[[ STUDY MATERIAL open ]]

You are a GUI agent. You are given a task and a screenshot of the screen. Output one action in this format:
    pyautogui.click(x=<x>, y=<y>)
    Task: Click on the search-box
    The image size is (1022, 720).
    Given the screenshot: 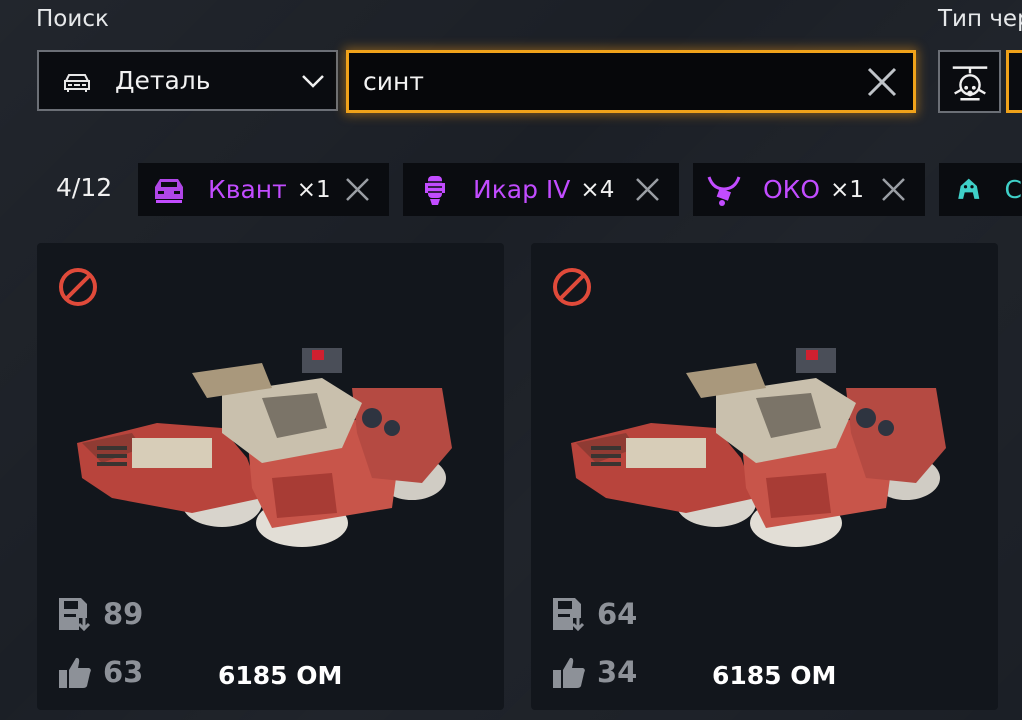 What is the action you would take?
    pyautogui.click(x=631, y=82)
    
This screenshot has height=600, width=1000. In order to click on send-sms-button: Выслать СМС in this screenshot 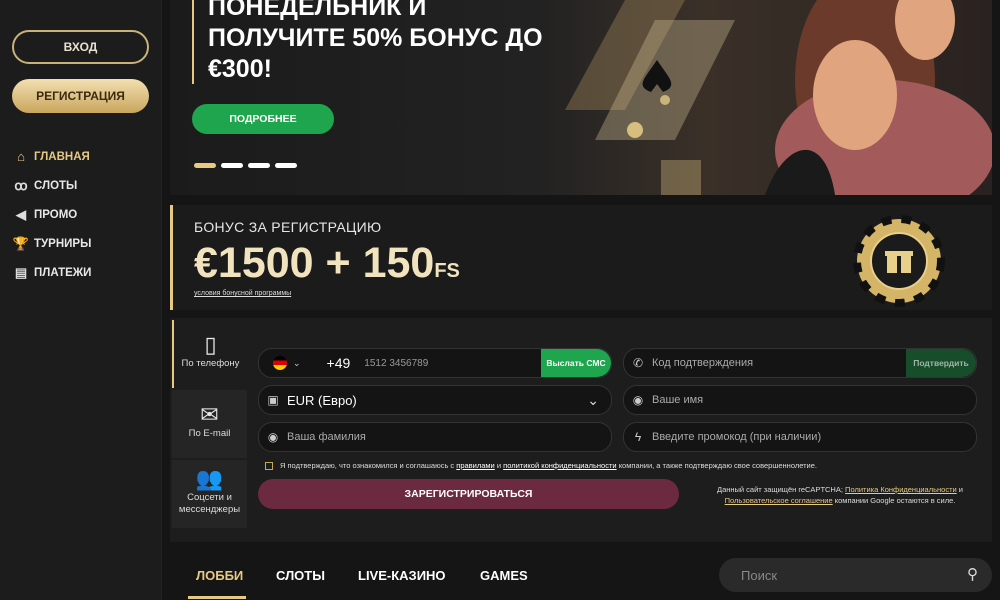, I will do `click(576, 363)`.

[[ STUDY MATERIAL closed ]]

◆ TASK TO COMPLETE
Can you put the lines of the entries into a Markdown table with the columns Row and Line, starting at the first line and stopping after the line that contains "The image size is (1022, 720).", and leaving out any blank lines?

◆ TASK SOLUTION
| Row | Line |
|---|---|
| 1 | You are a GUI agent. You are given a task and a screenshot of the screen. Output one action in this format: |
| 2 |     pyautogui.click(x=<x>, y=<y>) |
| 3 |     Task: Click on the search-box |
| 4 |     The image size is (1022, 720). |